> What is required
Retype the lines from the one containing "Where should I click to: Click" through the last line of the entries below, exactly and in full, omitting every image.

Stored data entries
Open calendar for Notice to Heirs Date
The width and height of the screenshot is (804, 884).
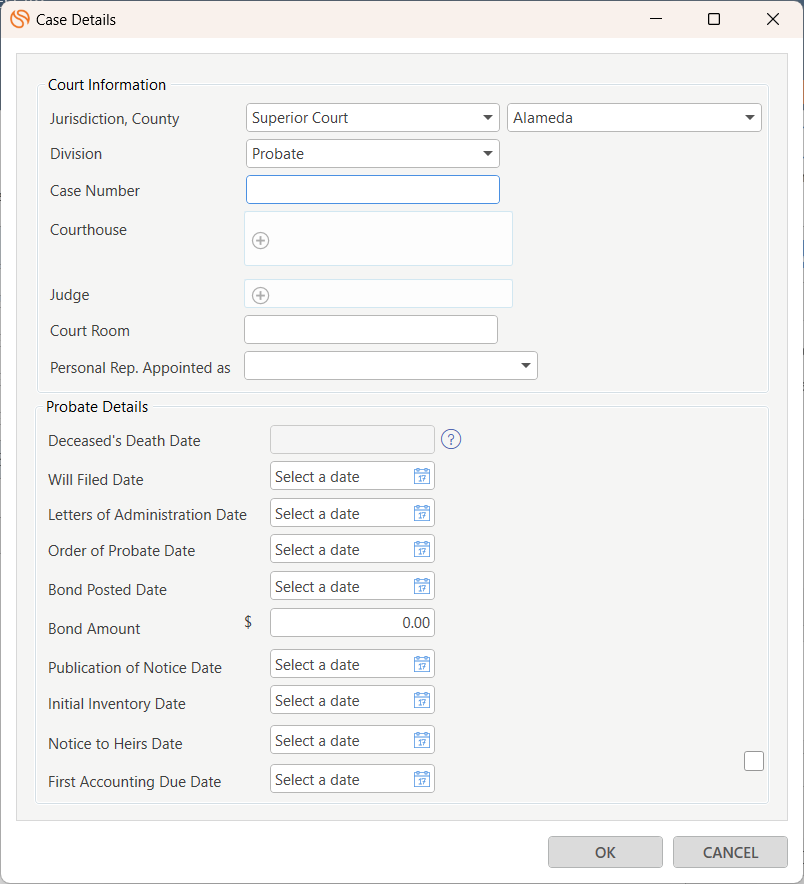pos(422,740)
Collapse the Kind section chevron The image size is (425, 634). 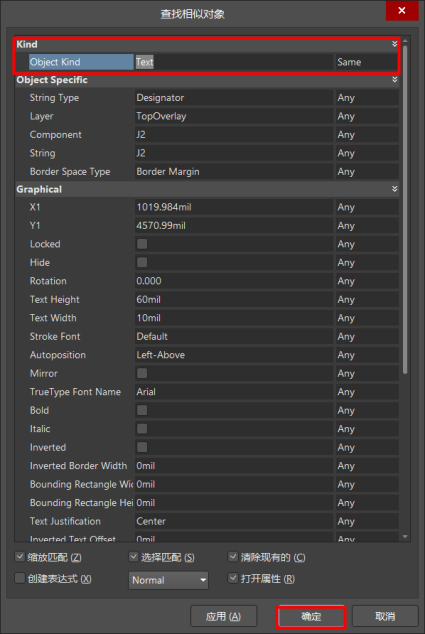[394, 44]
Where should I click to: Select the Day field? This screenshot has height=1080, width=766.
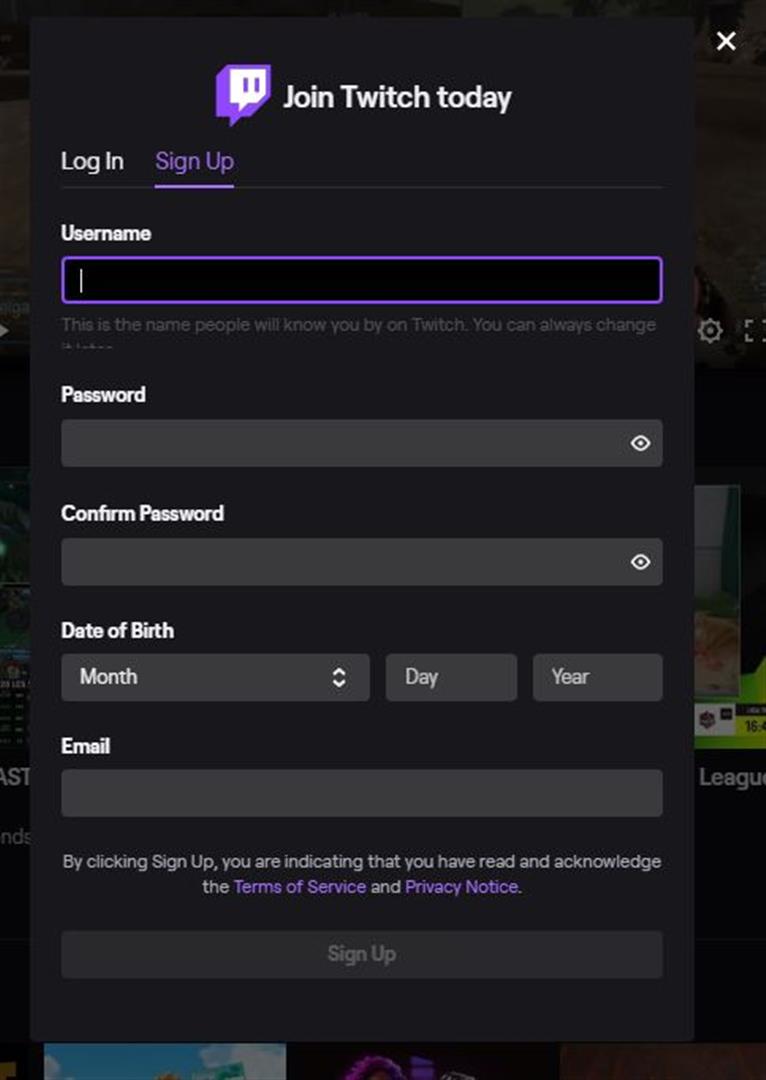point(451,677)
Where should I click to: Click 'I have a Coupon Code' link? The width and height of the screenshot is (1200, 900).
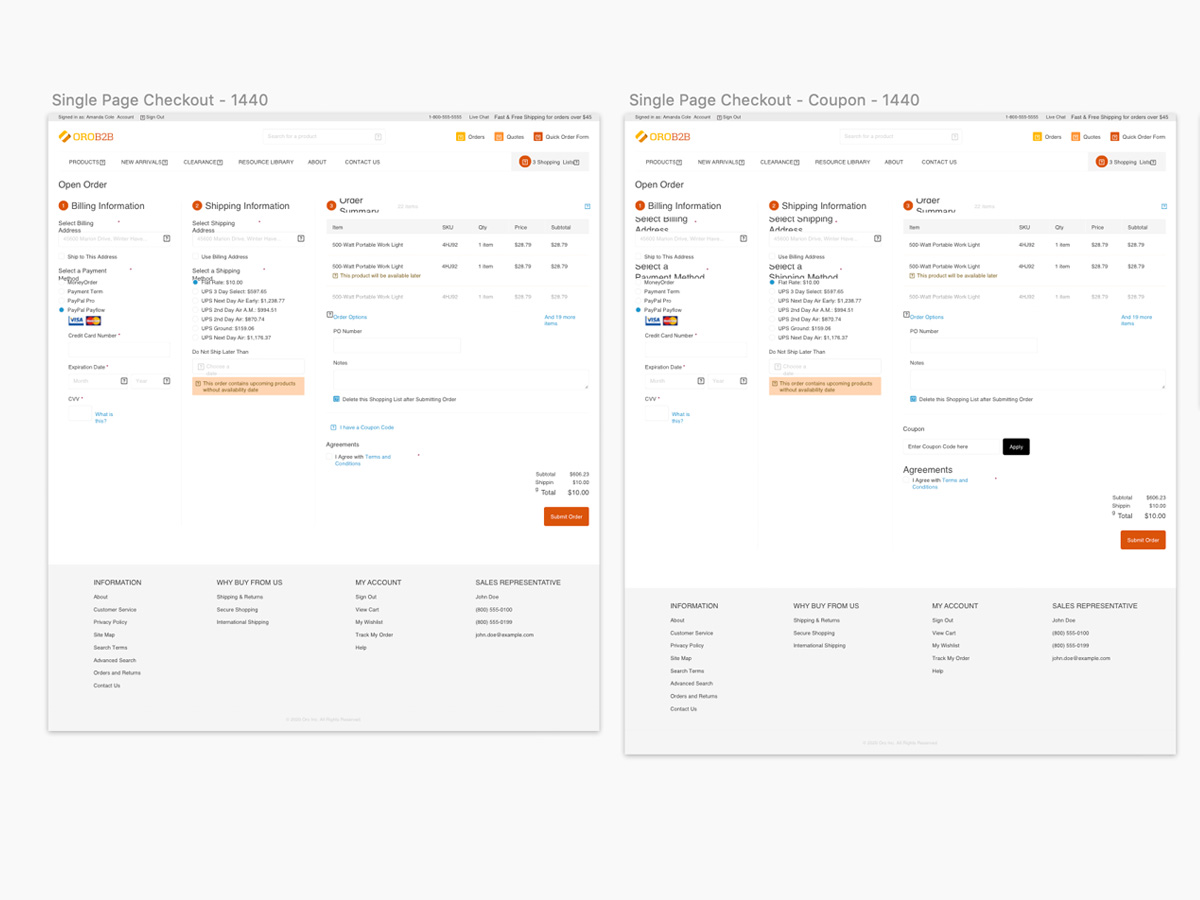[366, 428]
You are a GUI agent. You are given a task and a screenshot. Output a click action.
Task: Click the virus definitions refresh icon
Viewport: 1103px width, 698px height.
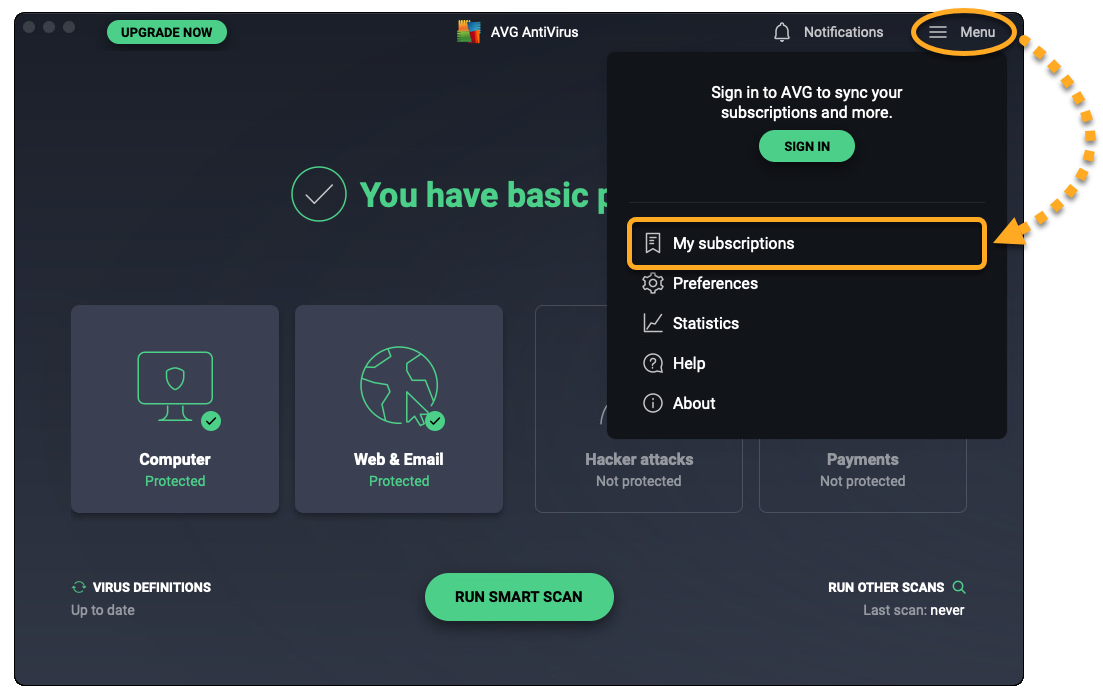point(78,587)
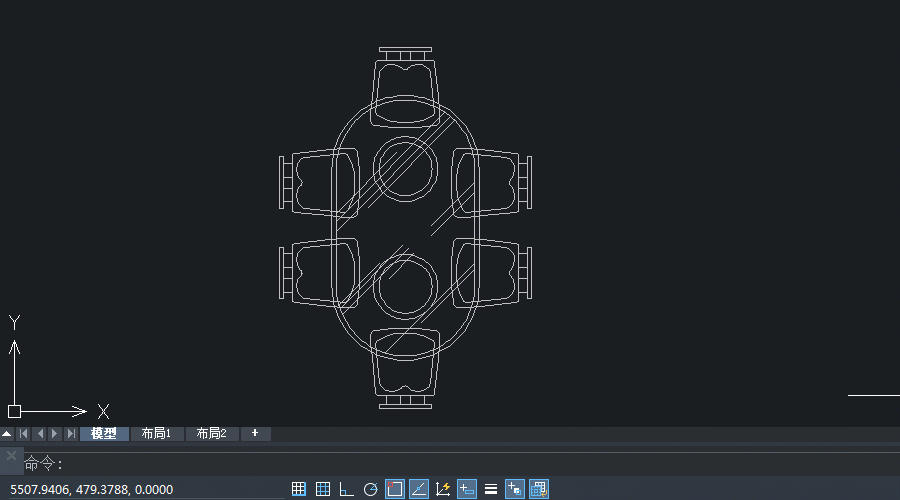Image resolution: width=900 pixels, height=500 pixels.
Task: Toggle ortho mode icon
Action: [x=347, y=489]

> Reply to the exercise
Where should I click to: Click 'I have a Coupon Code' link? The width and height of the screenshot is (1200, 900).
[366, 428]
You are a GUI agent. You are given a task and a screenshot. Output a click action.
Task: Click the virus definitions refresh icon
Viewport: 1103px width, 698px height.
point(78,587)
Image resolution: width=900 pixels, height=500 pixels.
Task: Toggle ortho mode icon
Action: [x=347, y=489]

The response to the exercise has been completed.